* **RECORDS PROVIDED**:
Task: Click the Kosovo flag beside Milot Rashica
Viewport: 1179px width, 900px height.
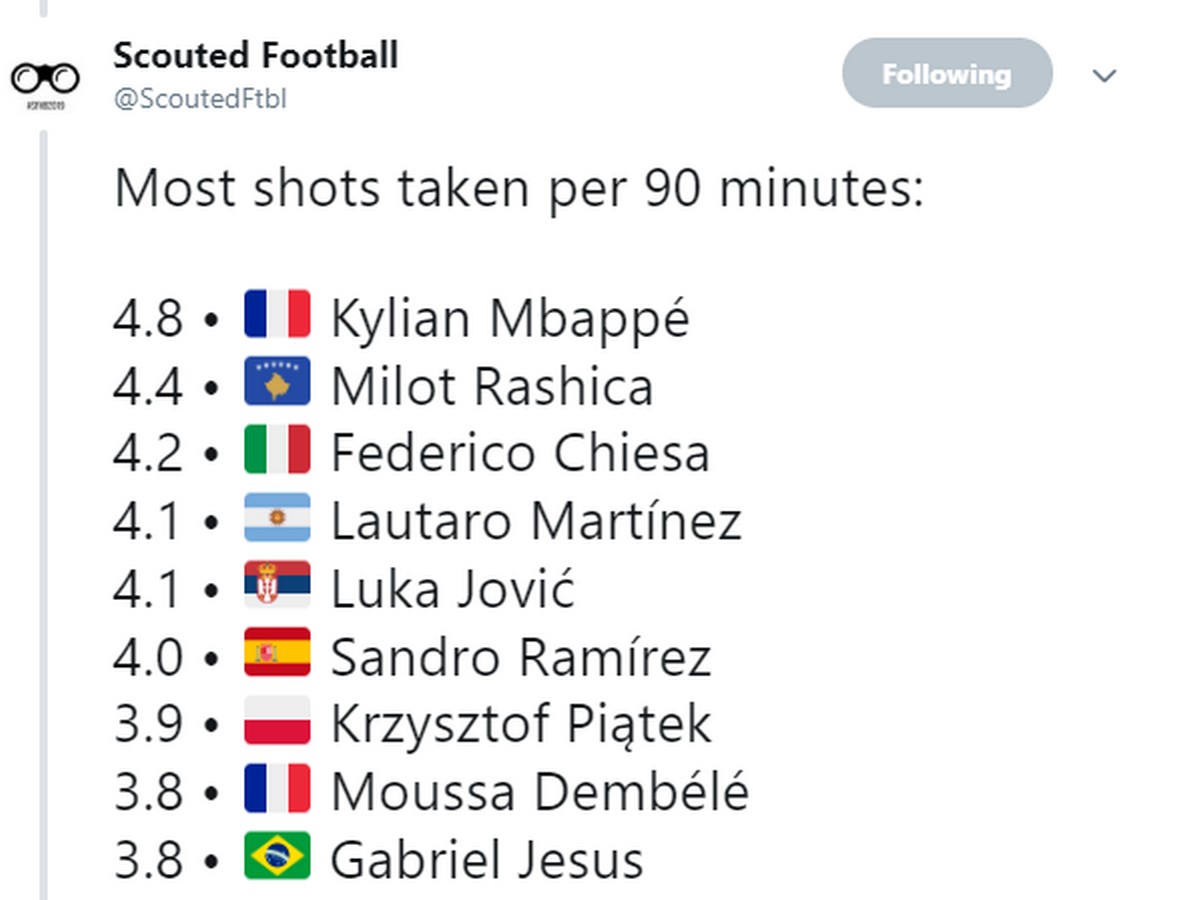Action: 277,382
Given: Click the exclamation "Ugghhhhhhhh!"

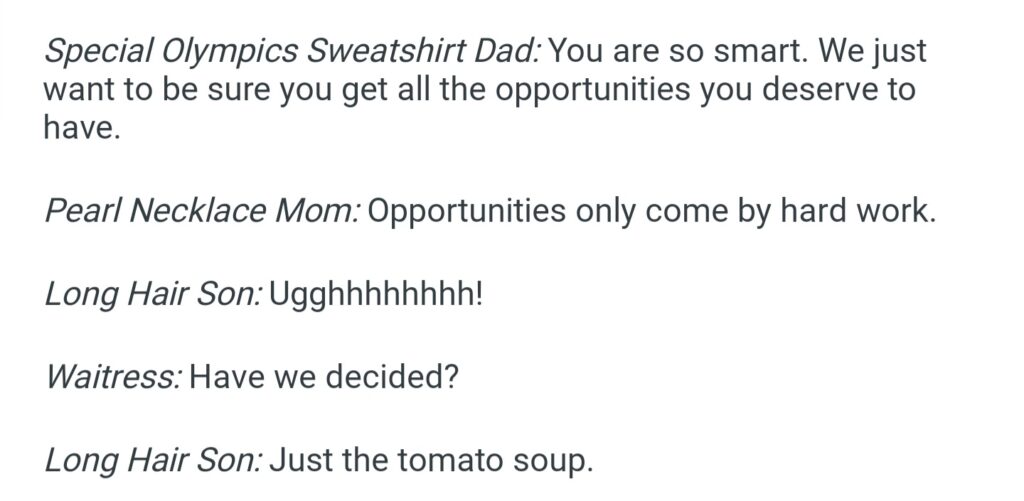Looking at the screenshot, I should (x=376, y=295).
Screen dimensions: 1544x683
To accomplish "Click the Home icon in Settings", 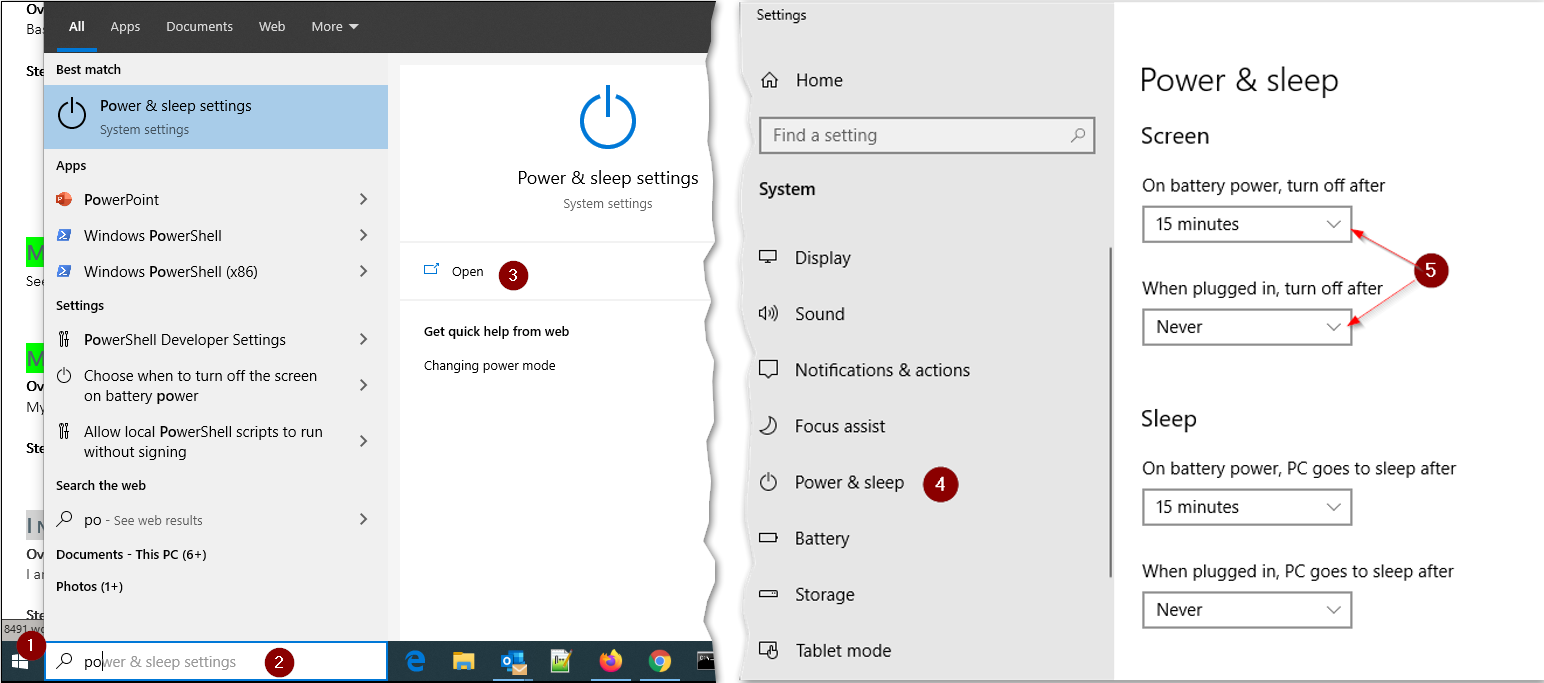I will 769,81.
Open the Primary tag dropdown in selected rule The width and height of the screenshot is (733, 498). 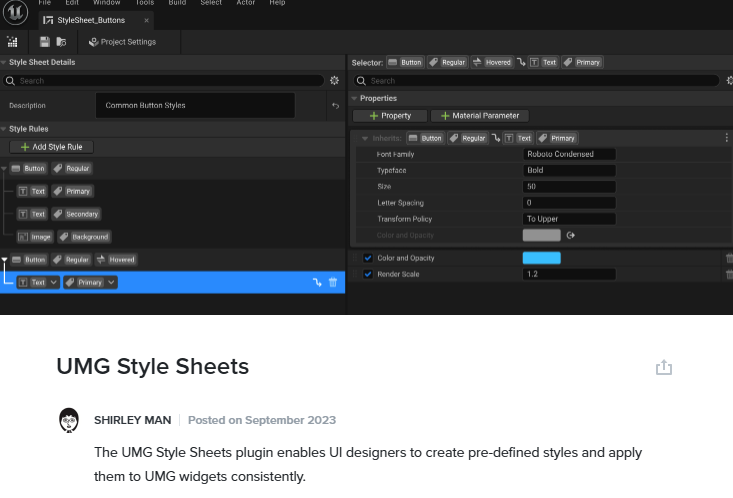112,283
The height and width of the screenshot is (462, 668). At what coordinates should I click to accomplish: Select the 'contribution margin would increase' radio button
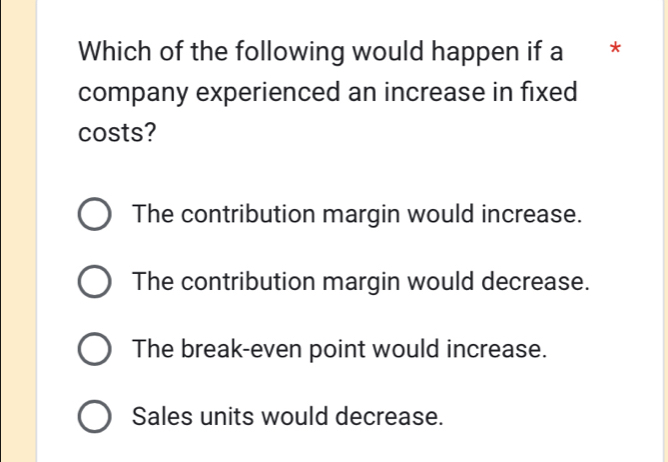click(95, 216)
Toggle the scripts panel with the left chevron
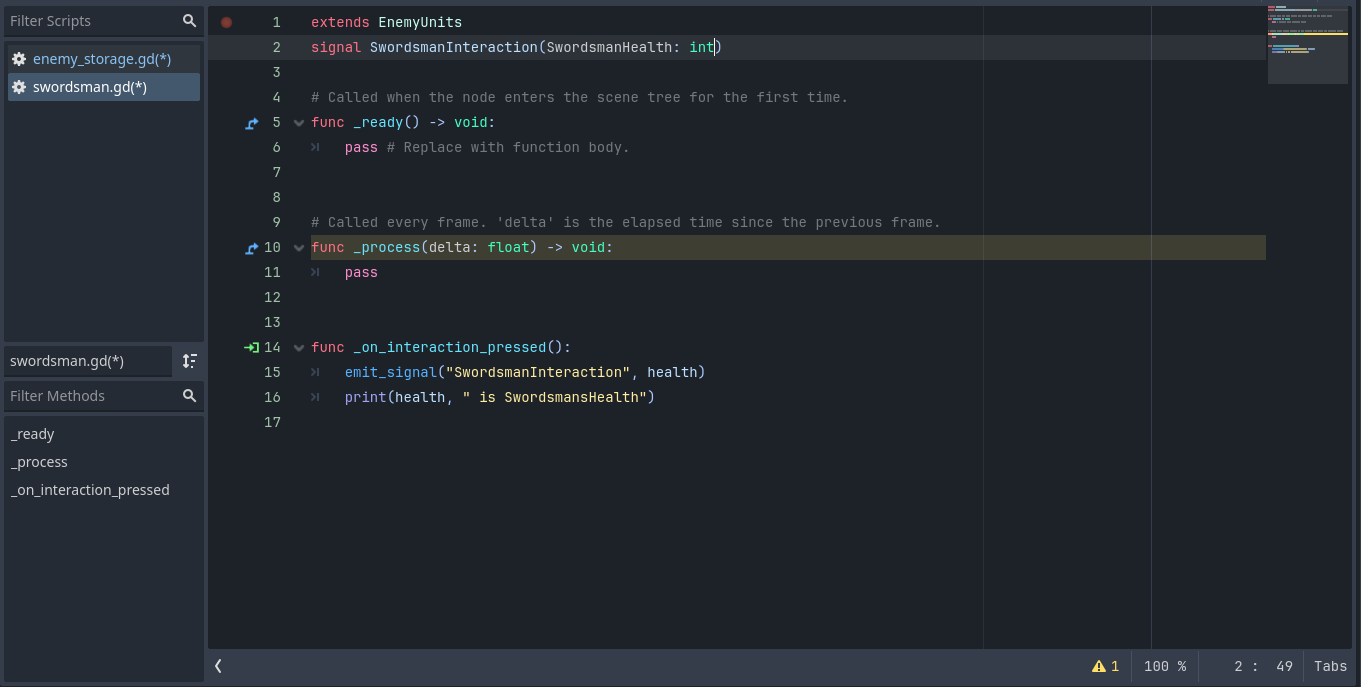 click(x=218, y=666)
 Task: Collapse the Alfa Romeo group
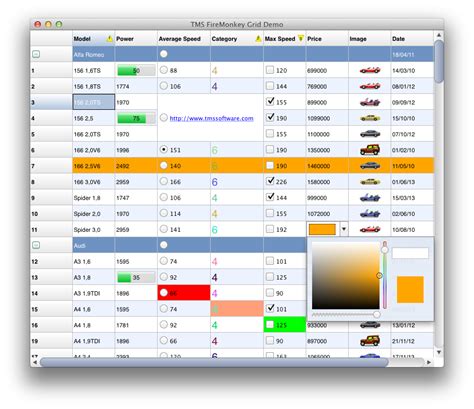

* **ABOUT THIS EXERCISE**: The lines from the one holding "The height and" to the final line of the entries are to be duplicated exactly, and the pictures are to be left out.

* **SOLUTION BELOW**:
The height and width of the screenshot is (462, 668). At what coordinates should I click to accomplish: Select the 'contribution margin would increase' radio button
click(95, 216)
Toggle the scripts panel with the left chevron
 click(x=218, y=666)
 Task: Collapse the Alfa Romeo group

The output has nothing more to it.